Ternyata Fatur tidak ada di rumah. Istrinya juga tidak ada. Yang ada asisten rumah tangga yang mengatakan Fatur dan istri lagi ke dokter. Ditunggu sampai malam, Fatur tak kunjung pulang. Ada yang mencoba menelpon, tapi tidak diangkat Fatur. Akhirnya kembali seorang anggota rombongan menulis pesan WA, bahwa mereka akan datang lagi besok jam 10 pagi, karena sorenya akan kembali ke Padang.
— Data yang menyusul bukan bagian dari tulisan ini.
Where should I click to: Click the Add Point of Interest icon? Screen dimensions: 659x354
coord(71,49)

Pesan tersebut kembali dibaca Fatur, tapi juga tidak dibalas. Karena sudah pensiun, pikir teman-teman itu Fatur akan di rumah saja. Ternyata sesampainya di rumah Fatur besok paginya, Fatur lagi-lagi tak di rumah. Kata asisten rumah tangganya Fatur mengantar anak bungsunya ke kampus tempat kuliahnya.
Setelah hampir dua jam menunggu, akhirnya setelah beberapa kali menelpon, Fatur baru menjawab dengan mengatakan bahwa ia setelah dari kampus anaknya pergi untuk suatu keperluan ke Bogor dan baru akan pulang sorenya. Rombongan Padang pun kecewa berat karena jam 3 sore mereka sudah harus sampai di bandara Soekarno-Hatta unuk terbang ke Padang.
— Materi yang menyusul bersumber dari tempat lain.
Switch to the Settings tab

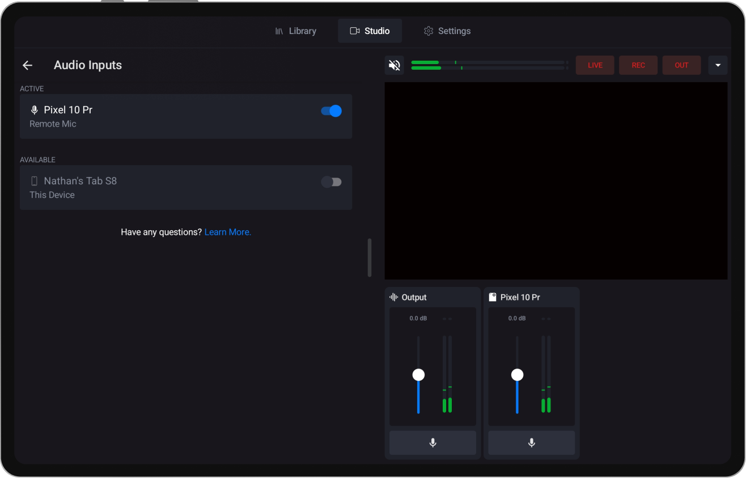[x=447, y=31]
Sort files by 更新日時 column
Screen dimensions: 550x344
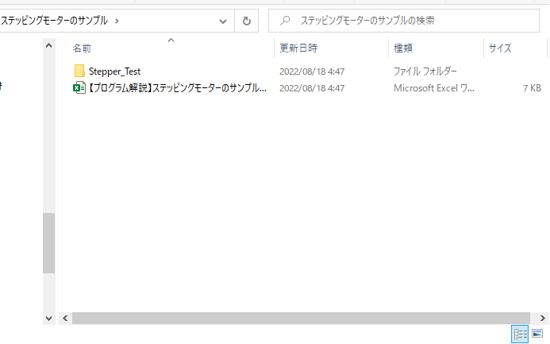(298, 48)
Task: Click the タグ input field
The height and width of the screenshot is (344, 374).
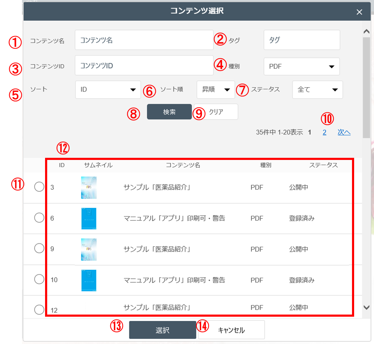Action: pyautogui.click(x=302, y=40)
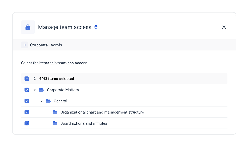Close the Manage team access dialog
Viewport: 248px width, 151px height.
pyautogui.click(x=224, y=27)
Bagi saya jelas sudah bahwa Fatur tidak mau ketemu teman-temannya. Saya sependapat dengan Leni bahwa Fatur sombong. Tapi saya tak sepakat dengan cara Leni menghajarnya yang berbuntut keluarnya Fatur dari grup WA.
Menurut saya, kesombongan Fatur sudah jadi hal yang tak dapat dikendalikan teman-temannya lagi, anggap saja sudah dari sono-nya. Digurui atau dimarahi malah buang-buang energi saja.Â
Bahkan saya menyalahkan rombongan Padang yang tetap ngotot mau menemui Fatur, padahal saya mengartikan tidak adanya balasan WA dari Fatur terkait konfirmasi kedatangan rombongan, sama dengan sinyal penolakan.
Saya sendiri punya pengalaman pribadi dengan orang yang saya nilai sombong. Saya punya teman seusia, sebut saja namanya Soni. Sebetulnya Soni masih terhitung famili jauh saya, yang karena yatim piatu, dibawa kakek saya dari sebuah desa di Kabupaten Agam, Sumbar, yang juga desa asal kakek.Â
Rumah orang tua saya dan rumah kakek bersebelahan, sehingga Soni menjadi teman sepermainan saya sejak usia 6 tahun ketika ia diboyong dari desanya, sampai Soni menamatkan SMA. Mirip Fatur, Soni juga tampan dan pintar. Bahkan Soni menurut saya jauh lebih pintar karena ia berhasil masuk kuliah di Institut Teknologi Bandung (ITB) sebagai mahasiswa undangan.